• YOUR ASSIGNMENT: Starting at the top of the records, output every line through the one that contains "Given: Open 质权人 link in the 2020-01-19 row", keeping each exactly as it appears.

Stored data

################

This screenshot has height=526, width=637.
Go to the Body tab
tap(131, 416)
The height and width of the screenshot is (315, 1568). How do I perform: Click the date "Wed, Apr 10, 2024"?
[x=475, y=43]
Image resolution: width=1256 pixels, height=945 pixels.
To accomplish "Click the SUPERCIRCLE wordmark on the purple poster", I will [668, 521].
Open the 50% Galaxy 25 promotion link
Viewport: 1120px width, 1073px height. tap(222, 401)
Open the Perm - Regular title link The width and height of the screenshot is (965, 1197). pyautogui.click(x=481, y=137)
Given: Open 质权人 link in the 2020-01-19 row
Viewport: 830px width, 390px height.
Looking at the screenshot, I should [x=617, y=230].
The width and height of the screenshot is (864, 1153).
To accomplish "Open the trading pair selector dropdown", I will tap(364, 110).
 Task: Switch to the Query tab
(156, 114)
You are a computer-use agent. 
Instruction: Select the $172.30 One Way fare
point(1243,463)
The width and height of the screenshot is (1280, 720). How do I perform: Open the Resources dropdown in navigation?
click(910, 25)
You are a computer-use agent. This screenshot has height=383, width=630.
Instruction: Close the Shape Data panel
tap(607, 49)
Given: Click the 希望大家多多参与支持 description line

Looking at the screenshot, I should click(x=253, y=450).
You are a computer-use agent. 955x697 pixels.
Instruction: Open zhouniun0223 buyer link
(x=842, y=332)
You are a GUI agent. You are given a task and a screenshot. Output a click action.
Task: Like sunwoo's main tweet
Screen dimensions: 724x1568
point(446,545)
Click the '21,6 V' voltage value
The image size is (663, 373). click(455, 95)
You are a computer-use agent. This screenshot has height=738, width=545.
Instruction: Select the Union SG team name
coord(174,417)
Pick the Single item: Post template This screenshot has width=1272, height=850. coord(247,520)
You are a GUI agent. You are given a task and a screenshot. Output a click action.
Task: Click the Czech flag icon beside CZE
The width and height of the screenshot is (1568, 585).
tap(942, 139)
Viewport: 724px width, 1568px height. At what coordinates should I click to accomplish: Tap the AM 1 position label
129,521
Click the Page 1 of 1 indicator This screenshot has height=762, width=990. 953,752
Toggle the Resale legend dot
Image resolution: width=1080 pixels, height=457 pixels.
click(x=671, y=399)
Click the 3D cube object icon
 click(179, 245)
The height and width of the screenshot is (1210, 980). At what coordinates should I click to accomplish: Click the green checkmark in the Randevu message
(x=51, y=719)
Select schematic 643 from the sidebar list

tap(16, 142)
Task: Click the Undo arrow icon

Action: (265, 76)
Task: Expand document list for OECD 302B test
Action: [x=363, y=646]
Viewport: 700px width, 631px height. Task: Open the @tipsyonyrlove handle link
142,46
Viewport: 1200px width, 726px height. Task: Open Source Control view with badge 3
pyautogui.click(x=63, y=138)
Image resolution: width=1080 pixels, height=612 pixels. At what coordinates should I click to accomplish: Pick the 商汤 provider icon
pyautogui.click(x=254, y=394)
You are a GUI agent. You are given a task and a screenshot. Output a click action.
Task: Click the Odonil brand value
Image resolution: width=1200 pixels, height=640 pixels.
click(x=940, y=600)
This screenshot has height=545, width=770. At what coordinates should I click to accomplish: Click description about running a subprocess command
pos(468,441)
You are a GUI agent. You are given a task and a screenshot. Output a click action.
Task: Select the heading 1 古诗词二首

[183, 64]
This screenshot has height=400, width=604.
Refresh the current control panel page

################

• EXERCISE ANSWER:
This screenshot has height=526, width=637.
Go to the Body tab
tap(131, 416)
The height and width of the screenshot is (315, 1568). How do I perform: Click the date "Wed, Apr 10, 2024"?
[x=475, y=43]
Image resolution: width=1256 pixels, height=945 pixels.
To accomplish "Click the SUPERCIRCLE wordmark on the purple poster", I will [668, 521].
Open the 50% Galaxy 25 promotion link
Viewport: 1120px width, 1073px height. tap(222, 401)
Open the Perm - Regular title link The width and height of the screenshot is (965, 1197). pyautogui.click(x=481, y=137)
Given: Open 质权人 link in the 2020-01-19 row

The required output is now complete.